Available in v0.11.0+.

Storing encrypted secrets next to your configuration (within a Git repo or other artifacts) is one way to manage secret lifecycle. kapp-controller integrates with Mozilla’s SOPS to decrypt secret material in fetched configuration.

Prepate GPG installation

$ gpg --gen-key
...

$ gpg --list-secret-keys --keyid-format LONG
/root/.gnupg/secring.gpg
------------------------
sec   4096R/B464DFD255C6B9F8 2020-10-03
uid                          test test (test) <test@test.com>
ssb   4096R/FEE37B8E2098EDFC 2020-10-03

(Note: B464DFD255C6B9F8 is the ID to be used later)

Encrypt contents

kapp-controller expects that encrypted files have .sops.yml extension (or .sops.yml).

# Unencrypted file
$ cat secret.yml
apiVersion: v1
kind: Secret
metadata:
  name: my-sec
data:
  password: my-password

# Encrypt file to be later decrypted by kapp-controller
$ sops --encrypt --pgp B464DFD255C6B9F8 secret.yml > secret.sops.yml

# Delete unencrypted file
$ rm secret.yml

Import private key into Kubernetes

Extract PGP private key from your GPG installation and import into your Kubernetes cluster. It will be referenced by App CR.

$ gpg --armor --export-secret-keys B464DFD255C6B9F8 > my.pk
apiVersion: v1
kind: Secret
metadata:
  name: pgp-key
  namespace: default
stringData:
  # value of this is contents of my.pk
  my.pk: |
    -----BEGIN PGP PRIVATE KEY BLOCK-----
    Version: GnuPG v1
    ...    

Decrypt in App CR

Configure App CR to decrypt contents.

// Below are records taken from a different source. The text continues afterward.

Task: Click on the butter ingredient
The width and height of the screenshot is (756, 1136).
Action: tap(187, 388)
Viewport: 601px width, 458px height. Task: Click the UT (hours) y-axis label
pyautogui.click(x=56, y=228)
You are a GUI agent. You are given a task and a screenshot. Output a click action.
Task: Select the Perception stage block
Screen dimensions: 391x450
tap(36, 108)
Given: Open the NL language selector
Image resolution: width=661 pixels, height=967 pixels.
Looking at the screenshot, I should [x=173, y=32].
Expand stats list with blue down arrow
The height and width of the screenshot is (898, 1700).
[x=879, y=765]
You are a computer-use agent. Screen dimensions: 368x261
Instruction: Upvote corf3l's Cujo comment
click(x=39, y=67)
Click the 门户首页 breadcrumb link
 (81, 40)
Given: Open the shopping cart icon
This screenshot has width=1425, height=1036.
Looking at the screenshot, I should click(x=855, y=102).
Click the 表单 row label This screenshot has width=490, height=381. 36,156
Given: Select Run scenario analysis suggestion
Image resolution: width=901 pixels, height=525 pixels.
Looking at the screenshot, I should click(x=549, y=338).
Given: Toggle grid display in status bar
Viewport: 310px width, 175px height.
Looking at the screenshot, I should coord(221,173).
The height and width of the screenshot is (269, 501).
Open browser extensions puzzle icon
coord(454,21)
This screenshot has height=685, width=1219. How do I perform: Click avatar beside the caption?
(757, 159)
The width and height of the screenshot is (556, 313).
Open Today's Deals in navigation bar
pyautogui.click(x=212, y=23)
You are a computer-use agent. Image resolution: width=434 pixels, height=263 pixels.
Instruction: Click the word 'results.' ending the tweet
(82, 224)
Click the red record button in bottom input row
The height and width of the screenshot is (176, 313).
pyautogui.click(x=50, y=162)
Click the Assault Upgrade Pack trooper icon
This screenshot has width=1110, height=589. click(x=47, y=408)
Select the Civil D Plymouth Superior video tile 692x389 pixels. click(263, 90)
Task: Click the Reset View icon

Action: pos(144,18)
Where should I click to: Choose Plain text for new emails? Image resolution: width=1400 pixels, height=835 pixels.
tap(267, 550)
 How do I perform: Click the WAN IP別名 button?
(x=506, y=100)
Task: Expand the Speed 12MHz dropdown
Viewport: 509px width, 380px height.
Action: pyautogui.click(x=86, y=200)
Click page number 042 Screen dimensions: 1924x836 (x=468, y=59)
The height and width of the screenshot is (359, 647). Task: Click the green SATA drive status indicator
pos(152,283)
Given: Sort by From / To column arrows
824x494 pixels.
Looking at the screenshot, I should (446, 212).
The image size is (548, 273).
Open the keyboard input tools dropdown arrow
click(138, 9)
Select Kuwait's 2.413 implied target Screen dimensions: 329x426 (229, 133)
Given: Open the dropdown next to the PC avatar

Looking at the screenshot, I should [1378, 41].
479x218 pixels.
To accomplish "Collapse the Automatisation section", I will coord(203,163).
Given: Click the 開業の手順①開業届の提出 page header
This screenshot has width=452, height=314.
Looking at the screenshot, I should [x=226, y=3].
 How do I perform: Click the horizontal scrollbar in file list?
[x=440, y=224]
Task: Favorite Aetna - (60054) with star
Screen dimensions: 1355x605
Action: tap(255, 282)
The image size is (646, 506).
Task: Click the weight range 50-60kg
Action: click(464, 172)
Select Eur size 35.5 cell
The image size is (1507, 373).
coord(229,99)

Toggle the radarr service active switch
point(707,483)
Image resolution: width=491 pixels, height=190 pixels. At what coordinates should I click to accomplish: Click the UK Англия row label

Assuming, in this example, your git repo contains secret.sops.yml, it would be decrypted into secret.yml file.

apiVersion: kappctrl.k14s.io/v1alpha1
kind: App
metadata:
  name: config-with-sops
  namespace: default
spec:
  serviceAccountName: default-ns
  fetch:
  - git:
      ...
  template:
  - sops:
      pgp:
        privateKeysSecretRef:
          name: pgp-key
  - ytt: {}
  deploy:
  - kapp: {}